START TASK MATERIAL

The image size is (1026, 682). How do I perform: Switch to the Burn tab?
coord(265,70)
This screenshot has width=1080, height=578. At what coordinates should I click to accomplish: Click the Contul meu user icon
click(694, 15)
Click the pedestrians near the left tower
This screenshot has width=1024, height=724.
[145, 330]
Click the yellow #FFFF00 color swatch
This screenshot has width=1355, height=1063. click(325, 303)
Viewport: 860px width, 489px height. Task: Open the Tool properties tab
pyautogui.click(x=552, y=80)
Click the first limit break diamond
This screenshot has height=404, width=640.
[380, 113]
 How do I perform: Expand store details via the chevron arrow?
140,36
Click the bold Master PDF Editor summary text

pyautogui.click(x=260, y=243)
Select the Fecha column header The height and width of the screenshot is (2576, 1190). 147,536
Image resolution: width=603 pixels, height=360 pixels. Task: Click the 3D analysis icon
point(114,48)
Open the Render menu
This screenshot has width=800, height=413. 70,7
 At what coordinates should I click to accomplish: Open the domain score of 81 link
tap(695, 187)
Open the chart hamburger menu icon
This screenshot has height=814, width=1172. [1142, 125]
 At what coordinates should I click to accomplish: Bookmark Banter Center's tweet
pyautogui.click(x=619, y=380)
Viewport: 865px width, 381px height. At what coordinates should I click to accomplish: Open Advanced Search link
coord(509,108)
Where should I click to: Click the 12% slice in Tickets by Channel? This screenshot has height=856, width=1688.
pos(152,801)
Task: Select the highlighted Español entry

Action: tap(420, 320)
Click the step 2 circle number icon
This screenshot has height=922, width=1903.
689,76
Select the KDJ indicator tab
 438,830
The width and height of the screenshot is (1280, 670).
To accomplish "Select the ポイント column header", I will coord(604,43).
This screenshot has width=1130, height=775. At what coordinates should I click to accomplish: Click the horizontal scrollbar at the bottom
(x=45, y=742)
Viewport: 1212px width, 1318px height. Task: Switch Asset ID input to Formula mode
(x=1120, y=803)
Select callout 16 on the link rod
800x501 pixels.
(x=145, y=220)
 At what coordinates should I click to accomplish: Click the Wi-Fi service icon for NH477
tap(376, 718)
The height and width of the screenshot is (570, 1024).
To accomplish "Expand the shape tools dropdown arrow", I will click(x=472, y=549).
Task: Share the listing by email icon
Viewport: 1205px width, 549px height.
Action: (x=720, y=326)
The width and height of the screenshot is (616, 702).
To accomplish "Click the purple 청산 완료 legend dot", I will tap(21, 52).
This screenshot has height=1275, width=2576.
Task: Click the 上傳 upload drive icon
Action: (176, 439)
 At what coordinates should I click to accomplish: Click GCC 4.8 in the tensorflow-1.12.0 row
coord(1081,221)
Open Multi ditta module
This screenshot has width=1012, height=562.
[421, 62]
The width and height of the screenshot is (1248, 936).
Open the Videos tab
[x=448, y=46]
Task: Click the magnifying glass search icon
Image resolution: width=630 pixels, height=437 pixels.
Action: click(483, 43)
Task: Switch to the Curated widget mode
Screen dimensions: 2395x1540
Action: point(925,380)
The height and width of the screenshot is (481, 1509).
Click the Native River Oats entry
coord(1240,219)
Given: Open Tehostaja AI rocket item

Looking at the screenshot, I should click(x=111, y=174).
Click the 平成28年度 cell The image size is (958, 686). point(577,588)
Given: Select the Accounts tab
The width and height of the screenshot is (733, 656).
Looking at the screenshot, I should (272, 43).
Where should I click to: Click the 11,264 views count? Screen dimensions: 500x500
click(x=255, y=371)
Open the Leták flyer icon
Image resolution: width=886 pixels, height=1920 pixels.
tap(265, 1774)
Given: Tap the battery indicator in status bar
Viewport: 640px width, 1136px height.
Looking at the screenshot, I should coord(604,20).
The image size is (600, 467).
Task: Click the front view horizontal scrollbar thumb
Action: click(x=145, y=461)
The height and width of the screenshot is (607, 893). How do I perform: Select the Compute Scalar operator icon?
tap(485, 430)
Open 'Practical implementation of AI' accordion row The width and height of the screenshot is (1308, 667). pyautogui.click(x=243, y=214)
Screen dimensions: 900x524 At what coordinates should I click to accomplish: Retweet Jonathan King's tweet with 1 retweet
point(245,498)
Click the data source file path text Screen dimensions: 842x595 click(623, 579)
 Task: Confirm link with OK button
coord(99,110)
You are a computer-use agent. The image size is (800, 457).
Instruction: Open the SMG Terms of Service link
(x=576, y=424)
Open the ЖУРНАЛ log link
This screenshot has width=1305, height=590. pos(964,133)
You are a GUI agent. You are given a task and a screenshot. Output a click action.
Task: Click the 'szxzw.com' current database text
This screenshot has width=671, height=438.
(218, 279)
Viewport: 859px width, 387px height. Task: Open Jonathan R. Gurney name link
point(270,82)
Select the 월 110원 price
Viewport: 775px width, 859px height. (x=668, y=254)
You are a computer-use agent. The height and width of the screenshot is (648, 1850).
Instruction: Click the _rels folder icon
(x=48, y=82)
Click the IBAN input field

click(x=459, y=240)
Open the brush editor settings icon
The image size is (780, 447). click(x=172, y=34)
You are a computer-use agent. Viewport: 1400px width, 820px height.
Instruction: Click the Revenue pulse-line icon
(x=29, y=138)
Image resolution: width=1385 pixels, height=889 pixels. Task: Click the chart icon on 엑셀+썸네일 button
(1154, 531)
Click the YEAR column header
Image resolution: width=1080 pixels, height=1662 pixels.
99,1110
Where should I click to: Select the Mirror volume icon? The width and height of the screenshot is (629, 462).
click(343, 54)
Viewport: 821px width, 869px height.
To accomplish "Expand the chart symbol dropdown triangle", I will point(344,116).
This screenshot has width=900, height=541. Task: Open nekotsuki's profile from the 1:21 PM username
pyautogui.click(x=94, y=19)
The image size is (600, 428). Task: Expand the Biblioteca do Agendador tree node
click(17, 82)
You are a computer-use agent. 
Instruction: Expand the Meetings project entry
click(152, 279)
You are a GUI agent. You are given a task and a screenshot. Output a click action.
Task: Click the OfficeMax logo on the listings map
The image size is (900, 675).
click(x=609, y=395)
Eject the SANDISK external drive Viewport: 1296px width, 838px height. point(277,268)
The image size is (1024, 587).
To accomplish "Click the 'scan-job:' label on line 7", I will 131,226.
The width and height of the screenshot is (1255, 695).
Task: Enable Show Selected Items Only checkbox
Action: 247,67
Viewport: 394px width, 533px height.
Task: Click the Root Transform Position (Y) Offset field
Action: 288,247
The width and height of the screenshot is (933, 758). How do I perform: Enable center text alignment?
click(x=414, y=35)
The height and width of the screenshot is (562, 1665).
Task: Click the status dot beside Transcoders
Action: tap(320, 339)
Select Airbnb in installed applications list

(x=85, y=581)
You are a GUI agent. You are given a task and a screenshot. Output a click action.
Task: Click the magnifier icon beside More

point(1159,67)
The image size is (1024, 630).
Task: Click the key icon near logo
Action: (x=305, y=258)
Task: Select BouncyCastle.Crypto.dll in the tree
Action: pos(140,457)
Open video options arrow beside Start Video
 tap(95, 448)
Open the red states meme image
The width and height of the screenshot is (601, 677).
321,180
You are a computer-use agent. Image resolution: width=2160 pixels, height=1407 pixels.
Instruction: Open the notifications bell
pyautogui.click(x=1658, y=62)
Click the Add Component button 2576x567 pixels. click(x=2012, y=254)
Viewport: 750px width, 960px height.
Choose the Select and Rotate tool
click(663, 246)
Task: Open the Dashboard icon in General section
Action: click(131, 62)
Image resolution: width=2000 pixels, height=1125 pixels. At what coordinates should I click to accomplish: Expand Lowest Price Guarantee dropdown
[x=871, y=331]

END TASK MATERIAL

The answer should consist of every line above in which "computer" appears.

You are a computer-use agent. The image size is (800, 457).
You are a computer-use agent. The height and width of the screenshot is (648, 1850).
You are a computer-use agent. Viewport: 1400px width, 820px height.
You are a computer-use agent. 
You are a computer-use agent. Image resolution: width=2160 pixels, height=1407 pixels.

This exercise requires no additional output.